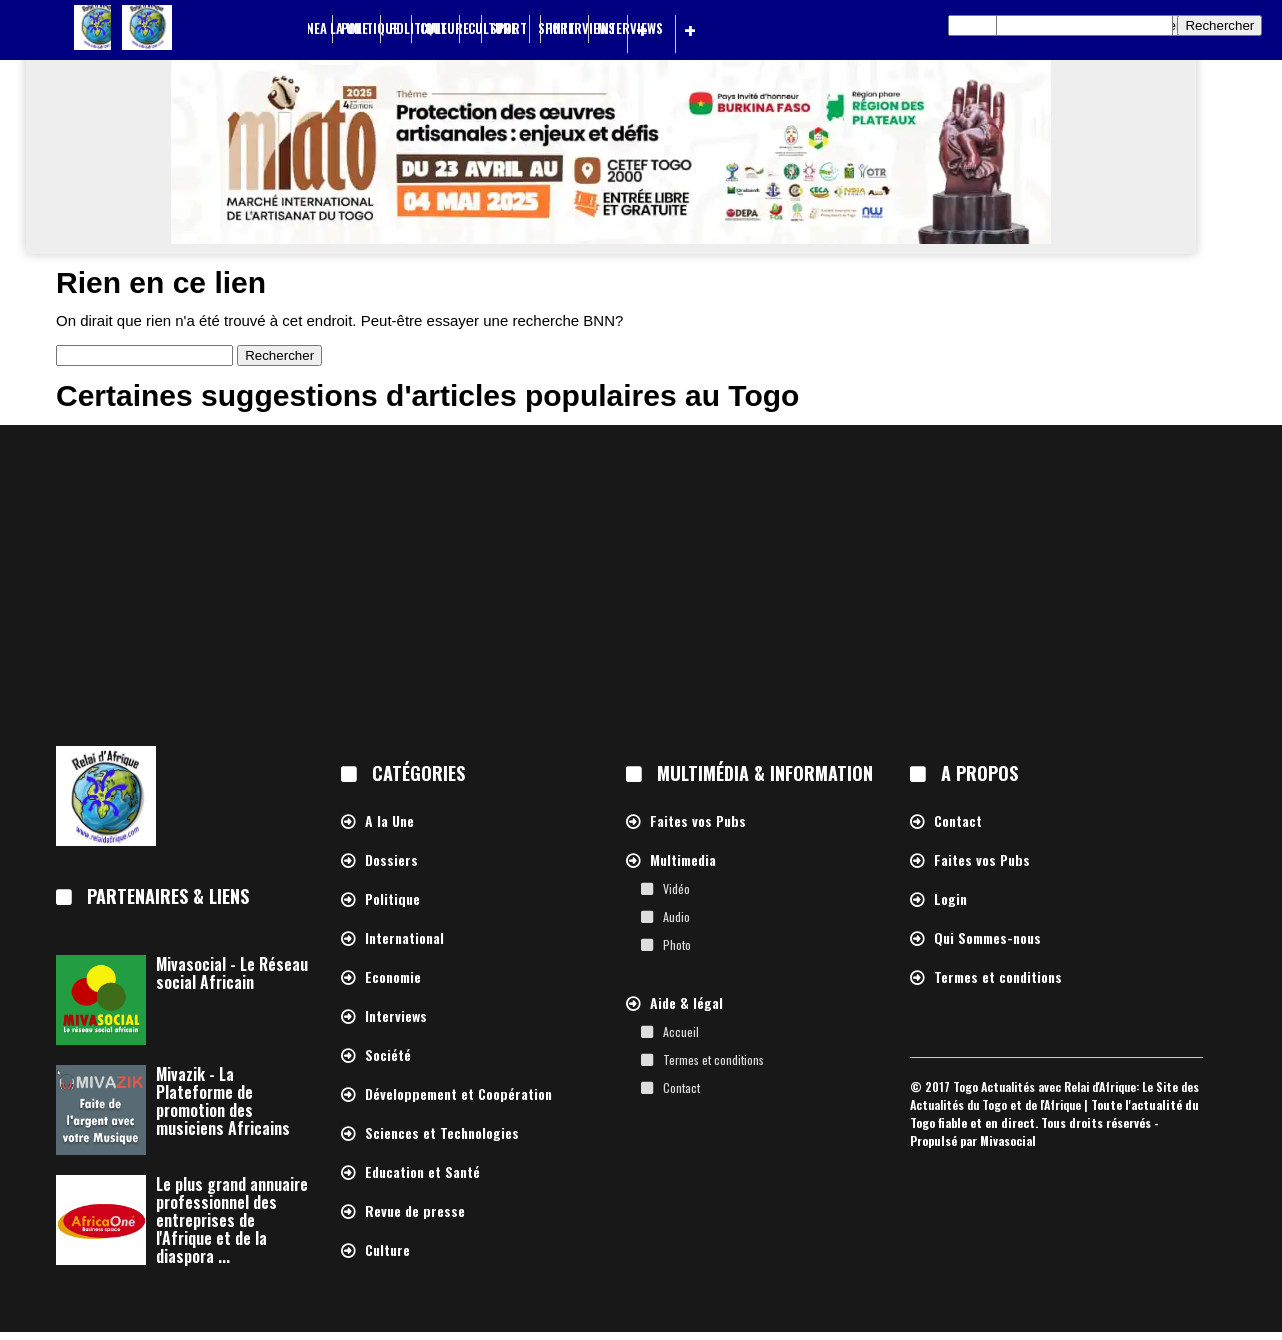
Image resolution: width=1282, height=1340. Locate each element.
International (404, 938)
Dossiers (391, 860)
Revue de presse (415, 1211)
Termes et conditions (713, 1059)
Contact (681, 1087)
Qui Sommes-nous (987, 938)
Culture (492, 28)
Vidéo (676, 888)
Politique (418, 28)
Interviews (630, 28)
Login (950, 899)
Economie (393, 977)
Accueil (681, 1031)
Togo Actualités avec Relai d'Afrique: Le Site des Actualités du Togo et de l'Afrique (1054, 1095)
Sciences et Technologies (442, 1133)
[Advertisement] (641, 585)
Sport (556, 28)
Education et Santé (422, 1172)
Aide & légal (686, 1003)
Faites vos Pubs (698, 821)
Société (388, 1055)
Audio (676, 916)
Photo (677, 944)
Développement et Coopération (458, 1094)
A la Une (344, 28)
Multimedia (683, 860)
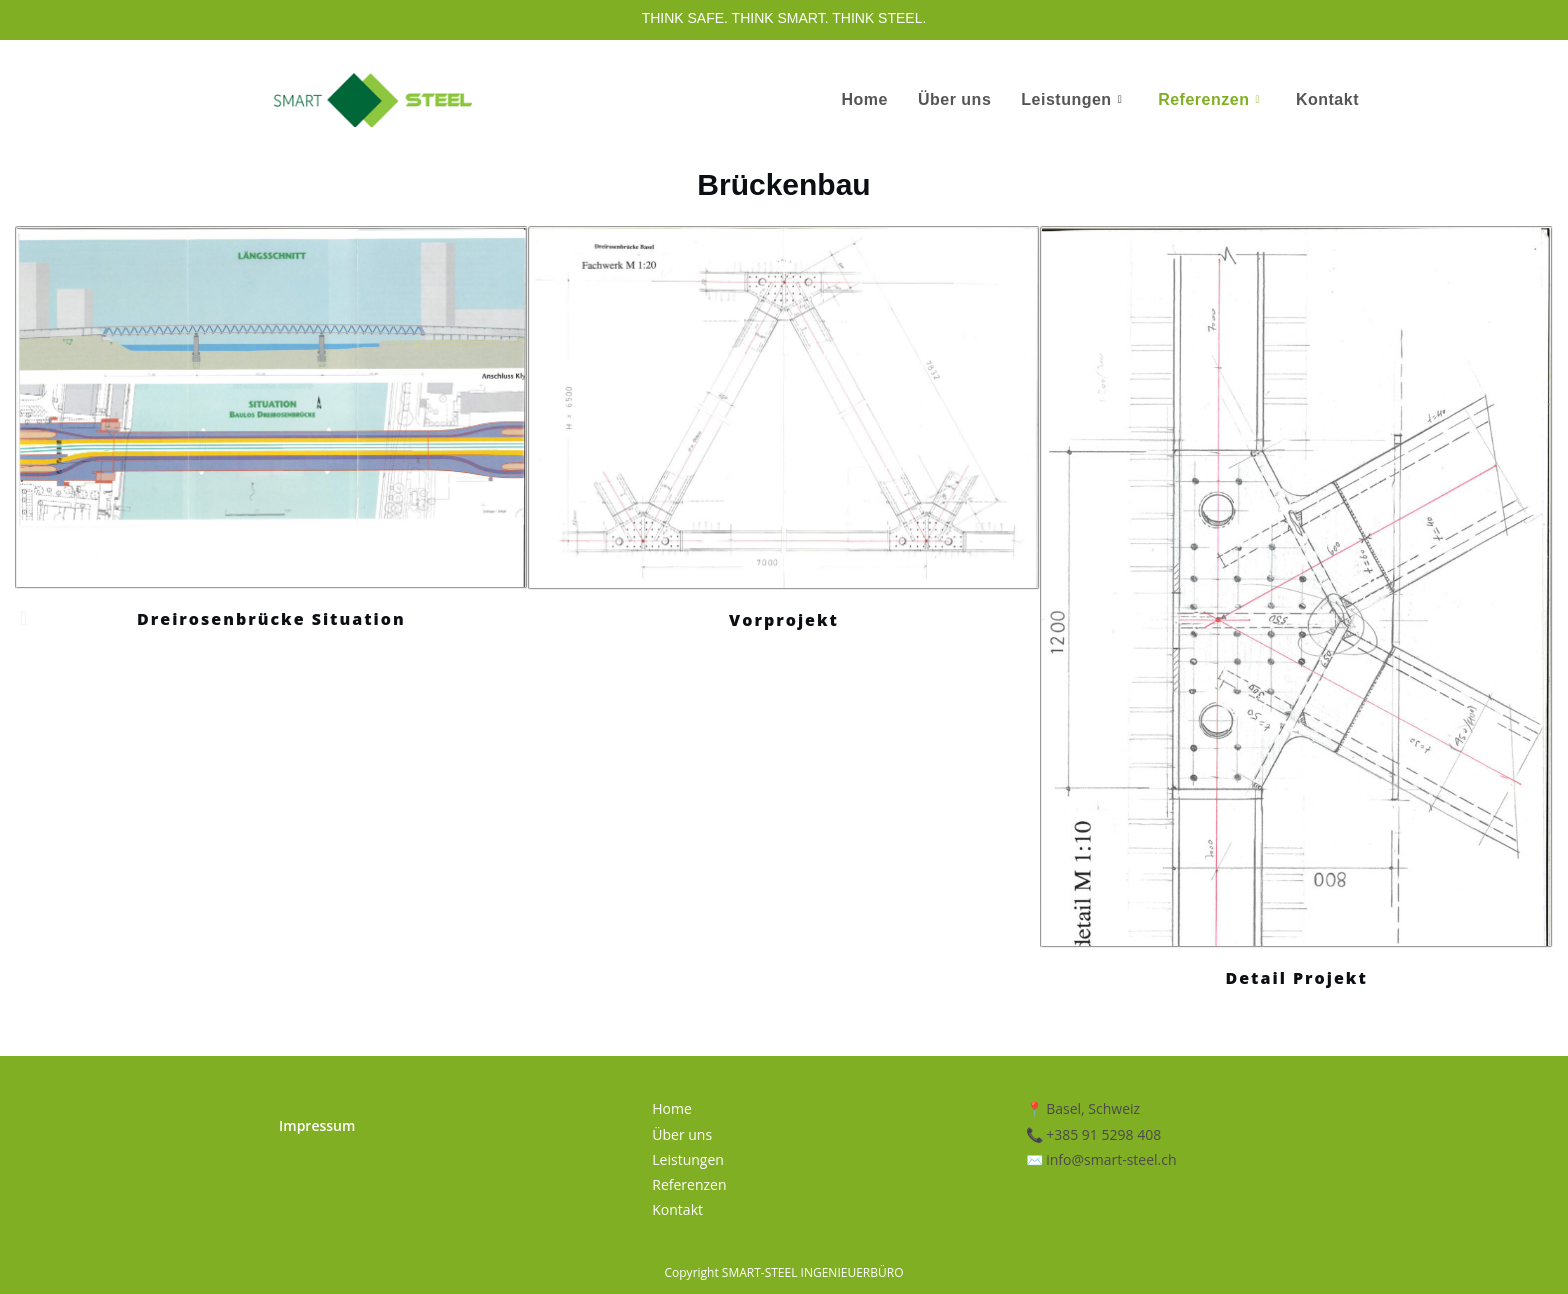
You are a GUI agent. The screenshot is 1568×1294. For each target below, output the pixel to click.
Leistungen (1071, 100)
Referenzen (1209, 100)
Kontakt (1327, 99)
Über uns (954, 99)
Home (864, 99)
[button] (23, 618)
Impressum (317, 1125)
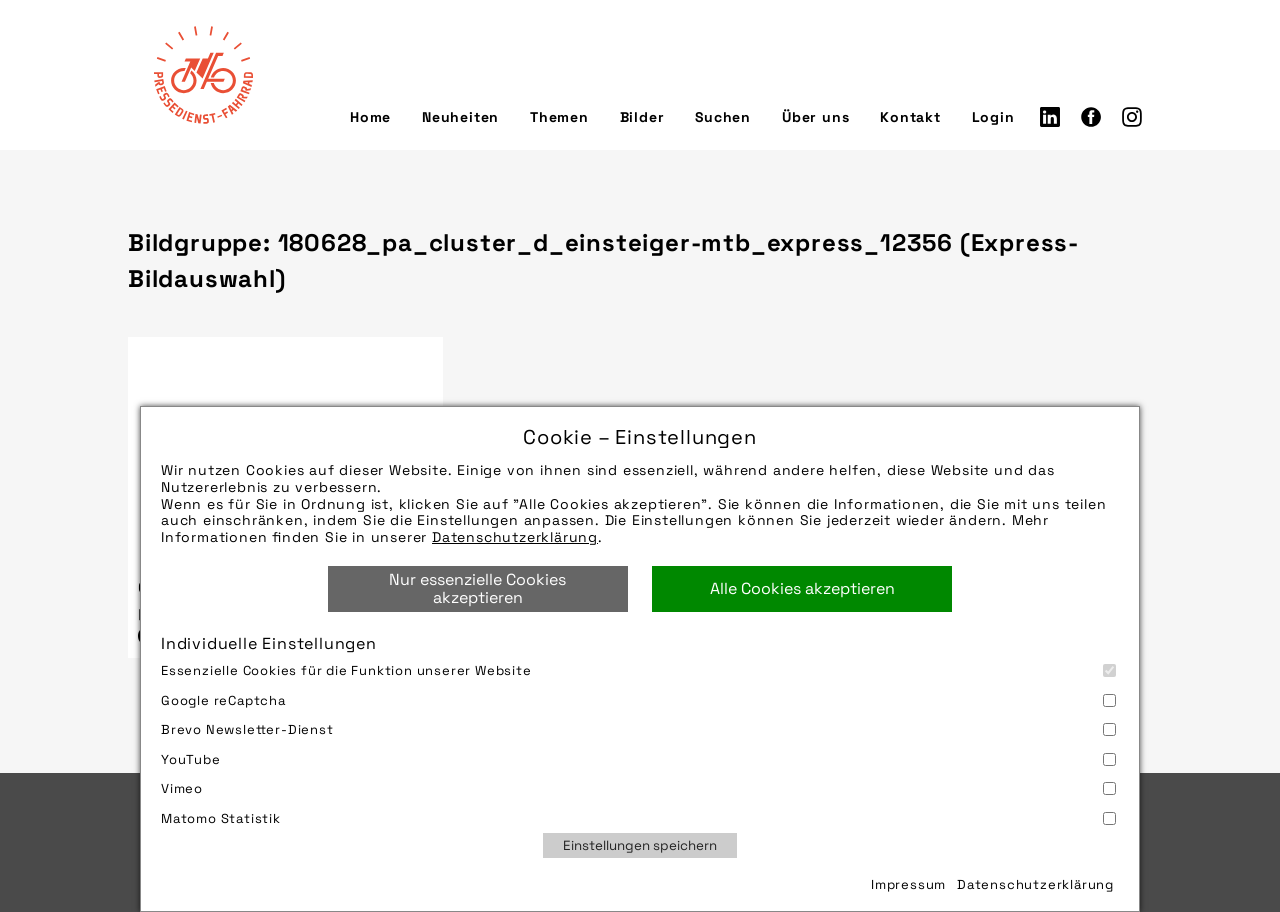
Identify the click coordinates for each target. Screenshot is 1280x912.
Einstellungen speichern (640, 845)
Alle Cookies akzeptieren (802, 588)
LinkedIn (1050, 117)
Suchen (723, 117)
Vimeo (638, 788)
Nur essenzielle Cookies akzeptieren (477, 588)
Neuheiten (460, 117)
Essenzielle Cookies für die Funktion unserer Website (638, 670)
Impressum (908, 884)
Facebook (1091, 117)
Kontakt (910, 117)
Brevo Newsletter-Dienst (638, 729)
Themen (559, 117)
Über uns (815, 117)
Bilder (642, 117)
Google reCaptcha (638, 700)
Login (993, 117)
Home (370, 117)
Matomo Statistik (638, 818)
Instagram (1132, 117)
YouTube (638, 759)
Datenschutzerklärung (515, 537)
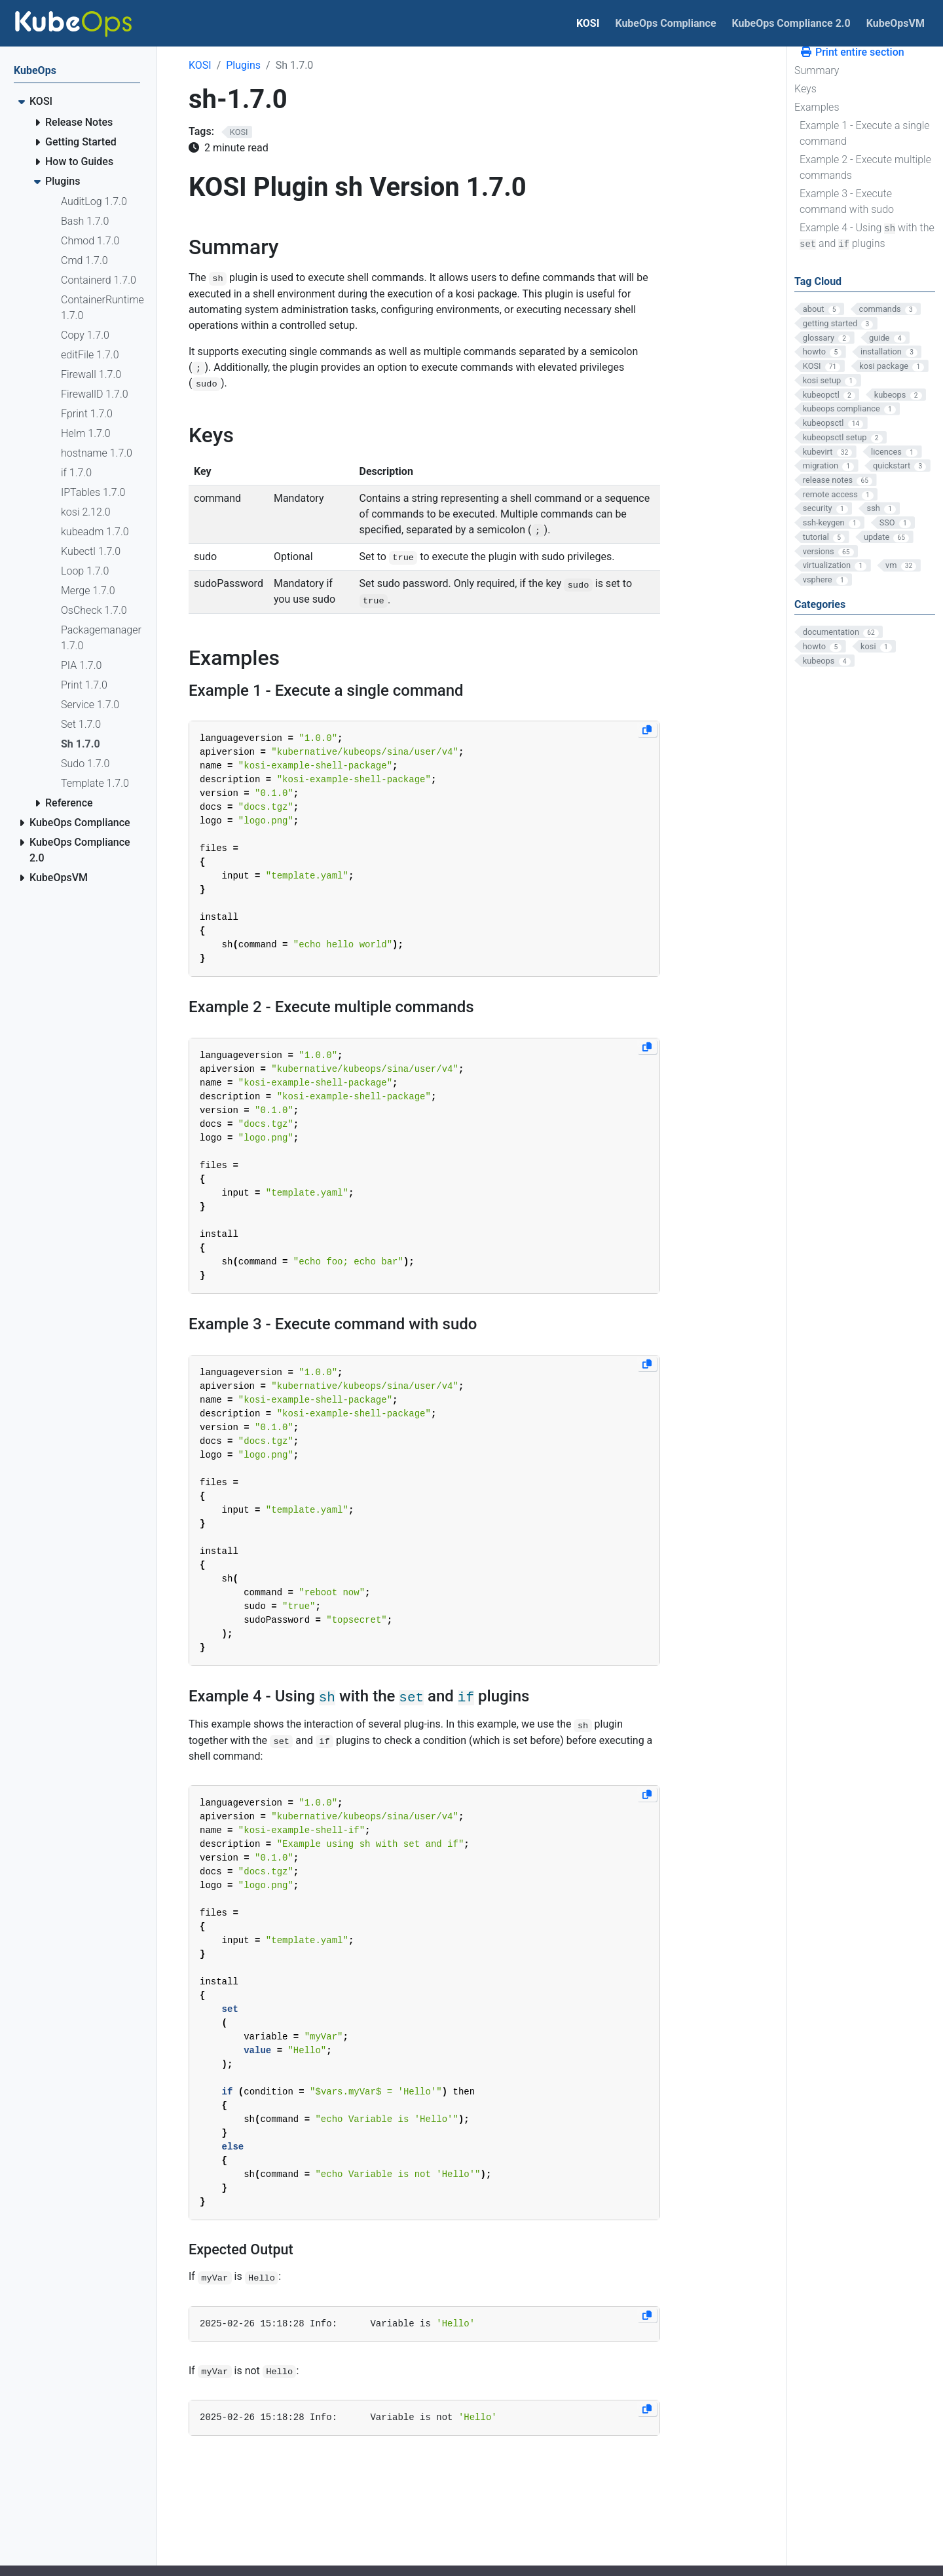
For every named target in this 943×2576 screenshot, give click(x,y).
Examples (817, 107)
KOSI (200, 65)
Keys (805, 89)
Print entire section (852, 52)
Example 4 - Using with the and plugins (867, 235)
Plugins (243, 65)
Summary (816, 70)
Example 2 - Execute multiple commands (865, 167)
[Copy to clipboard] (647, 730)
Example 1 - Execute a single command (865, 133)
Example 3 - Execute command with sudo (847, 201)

■ ■ ■

Update the lines above by replacing every "Impressum" with "Imprint" and keeping everything else unchanged. Leave the pictures out of your answer.

Finished task
Image resolution: width=1282, height=1340. Locate each element.
International (404, 938)
Dossiers (391, 860)
Revue de presse (415, 1211)
Termes et conditions (713, 1059)
Contact (681, 1087)
Qui Sommes-nous (987, 938)
Culture (492, 28)
Vidéo (676, 888)
Politique (418, 28)
Interviews (630, 28)
Login (950, 899)
Economie (393, 977)
Accueil (681, 1031)
Togo Actualités avec Relai d'Afrique: Le Site des Actualités du Togo et de l'Afrique (1054, 1095)
Sciences et Technologies (442, 1133)
[Advertisement] (641, 585)
Sport (556, 28)
Education et Santé (422, 1172)
Aide & légal (686, 1003)
Faites vos Pubs (698, 821)
Société (388, 1055)
Audio (676, 916)
Photo (677, 944)
Développement et Coopération (458, 1094)
A la Une (344, 28)
Multimedia (683, 860)
You are a GUI agent. The screenshot is 1568×1294. For each target below, output the pixel to click.
Leistungen (1071, 100)
Referenzen (1209, 100)
Kontakt (1327, 99)
Über uns (954, 99)
Home (864, 99)
[button] (23, 618)
Imprint (317, 1125)
Identify the click coordinates for each target. Screenshot is 1280x912.
Einstellungen speichern (640, 845)
Alle Cookies akzeptieren (802, 588)
LinkedIn (1050, 117)
Suchen (723, 117)
Vimeo (638, 788)
Nur essenzielle Cookies akzeptieren (477, 588)
Neuheiten (460, 117)
Essenzielle Cookies für die Funktion unserer Website (638, 670)
Imprint (908, 884)
Facebook (1091, 117)
Kontakt (910, 117)
Brevo Newsletter-Dienst (638, 729)
Themen (559, 117)
Über uns (815, 117)
Bilder (642, 117)
Google reCaptcha (638, 700)
Login (993, 117)
Home (370, 117)
Matomo Statistik (638, 818)
Instagram (1132, 117)
YouTube (638, 759)
Datenschutzerklärung (515, 537)
For every named target in this 943×2576 screenshot, give click(x,y).
Examples (817, 107)
KOSI (200, 65)
Keys (805, 89)
Print entire section (852, 52)
Example 4 - Using with the and plugins (867, 235)
Plugins (243, 65)
Summary (816, 70)
Example 2 - Execute multiple commands (865, 167)
[Copy to clipboard] (647, 730)
Example 1 - Execute a single command (865, 133)
Example 3 - Execute command with sudo (847, 201)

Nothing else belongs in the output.